Should I Leave My Laptop Plugged In All The Time?
Due to our increasing dependency on our laptops, we must always be up to date when it comes to keeping them properly functioning. A particular question that often arises in any laptop-owner’s mind relates to the laptop’s battery, asking if it’s okay or not to leave the laptop constantly plugged in.
What actually goes on when you charge a laptop battery?
Let's go deeper into details and analyze what is actually happening inside a laptop battery when it is always plugged in and charging. Laptop batteries are officially called SBS (Smart Battery Systems), meaning that they come with built-in microcontrollers which manage the charging and discharging processes of the battery cells.
This means that the battery manufacturers make sure that there won't be any overcharging when the battery is always kept plugged in. Basically, the microcontroller deactivates the power lines once the battery reaches SoC (State of Charge) = 100% (Fully Charged).
What is happening next?
Once the battery reaches SoC = 100% the power is disconnected, meaning there won't be any charging current passing through. After a few days, however, the battery cells begin to naturally discharge.
In a few days, let's say from three to five, the SoC will decrease down to about 95%. At this time, the microcontroller detects this level and the charging process resumes until the battery will once again reach the “100% charged” status.
After a few days the cells will decrease in capacity again, leading to the microcontroller repeating the procedure. The behavior of a laptop battery that is always plugged-in is as follows:
- charging to 100%;
- power is disconnected by the battery electronic board;
- after some days the SoC decreases to a certain level which is different for each manufacturer;
- the charging process starts again.
The difference between a fully charged SoC (100%) and a SoC of 95% is called the hysteresis level (5%). The behavior which we presented is not very healthy for the laptop battery since the battery doesn't know the real capacity that is computed dynamically at runtime.

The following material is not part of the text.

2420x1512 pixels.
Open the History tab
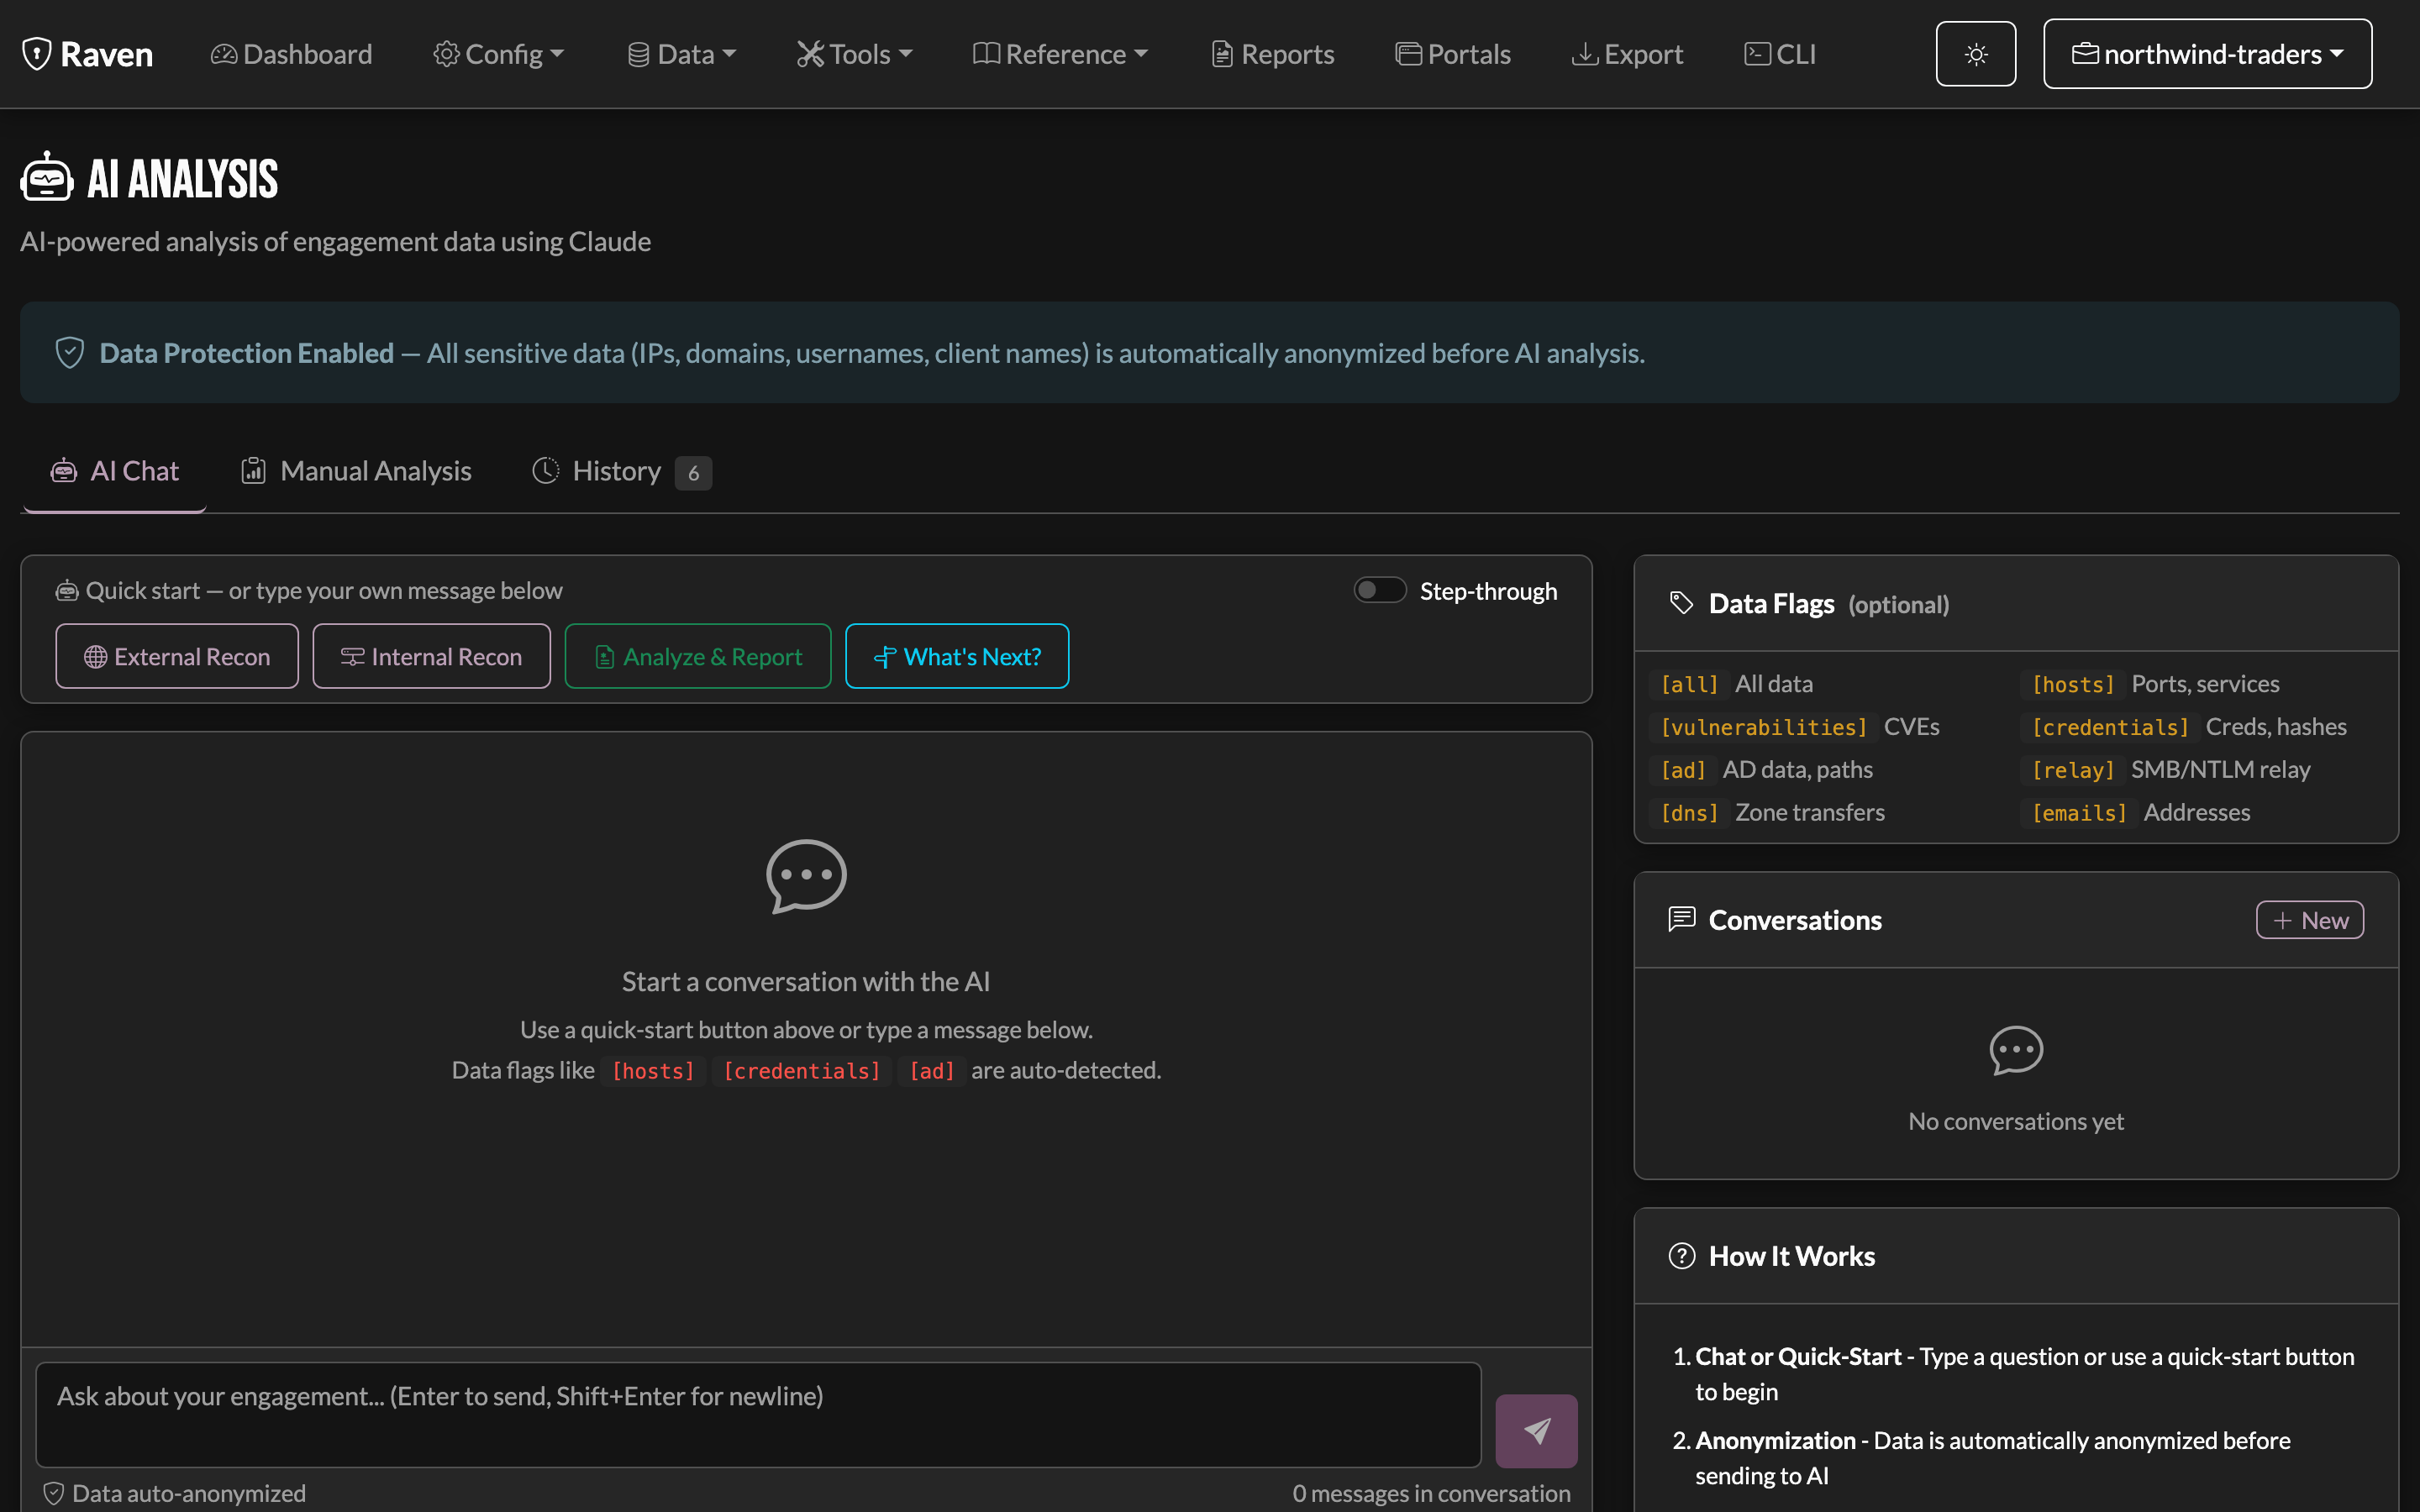[x=621, y=471]
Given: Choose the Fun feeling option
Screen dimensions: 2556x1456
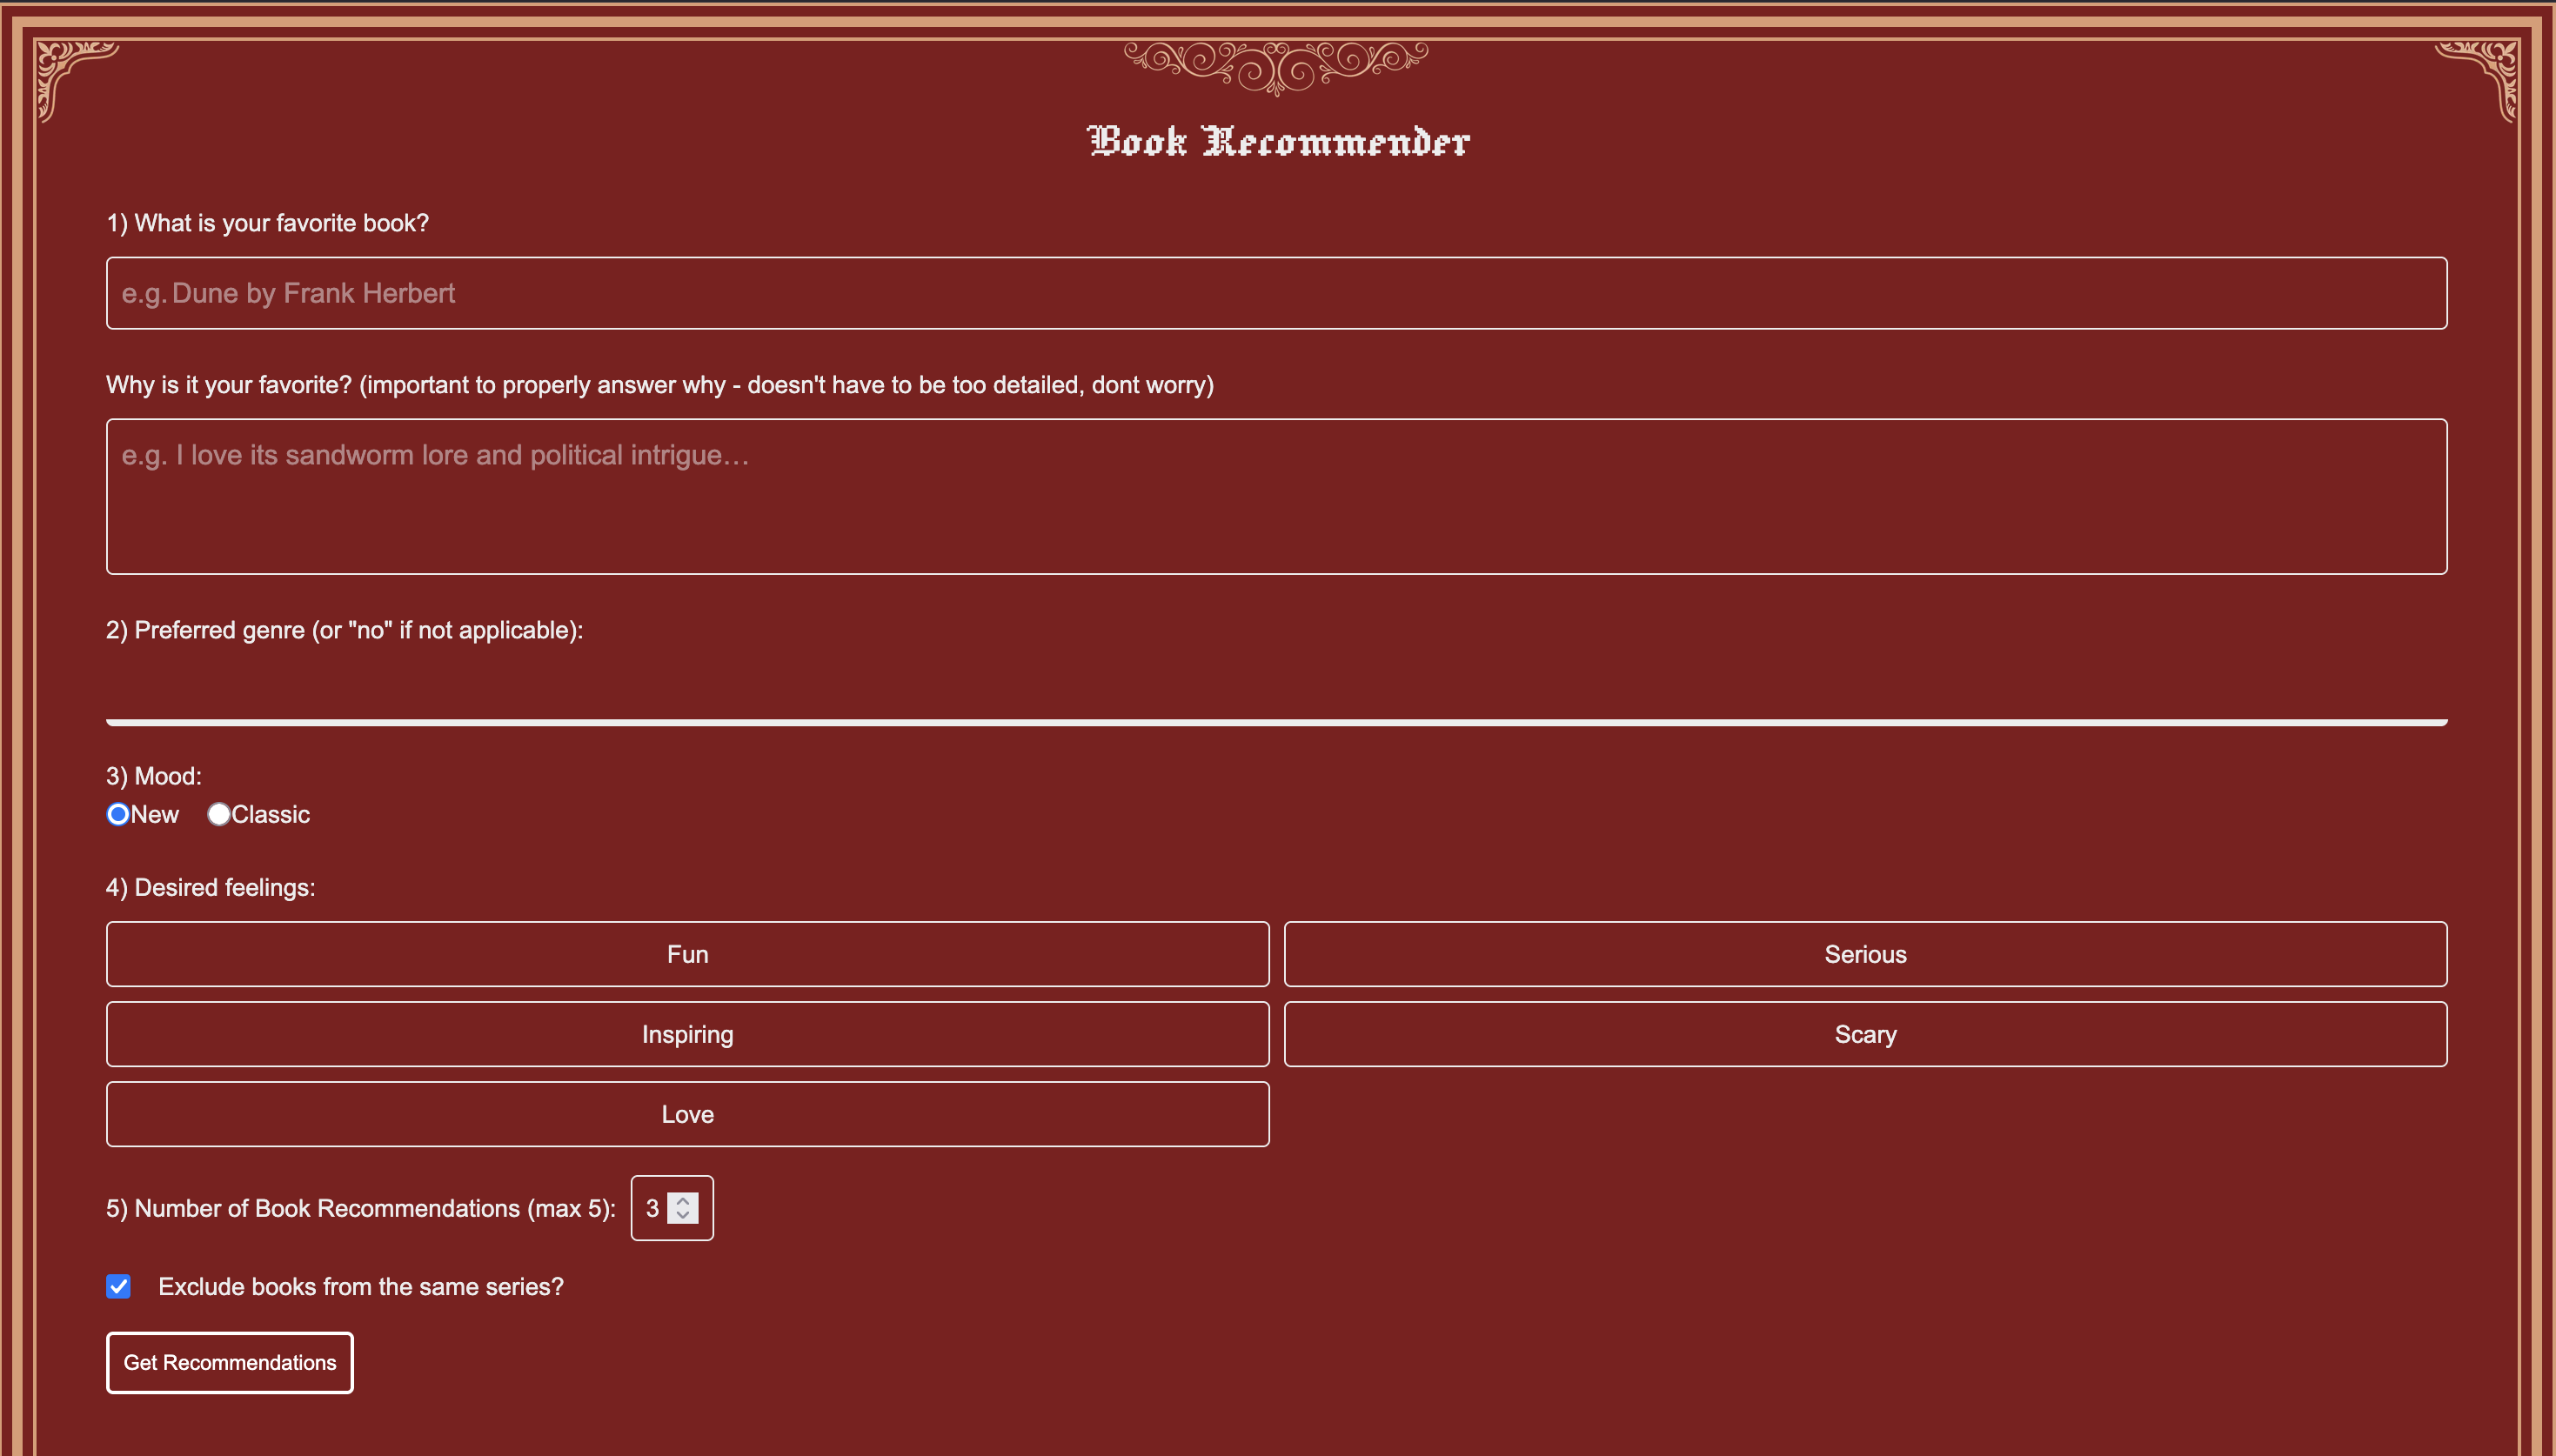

Keeping the battery always plugged-in for a long period could lead to the following situation: the battery reports a 3h autonomy to the Operating System but in reality it shuts down after only 30 minutes.
This is happening because the battery doesn't know its real capacity, which can only be learned after a complete discharge. The behavior involving the hysteresis level could be seen easily by testing a laptop battery with an equipment like our very own Laptop Battery Tester NLBA1 (link catre NLBA1).
The bottom line
To answer your question, it is recommended to use the battery at least a few times per month as follows: perform 1-2 full charging cycles (100% -> 0% -> 100%) in order to allow the microcontroller to learn its battery capacity.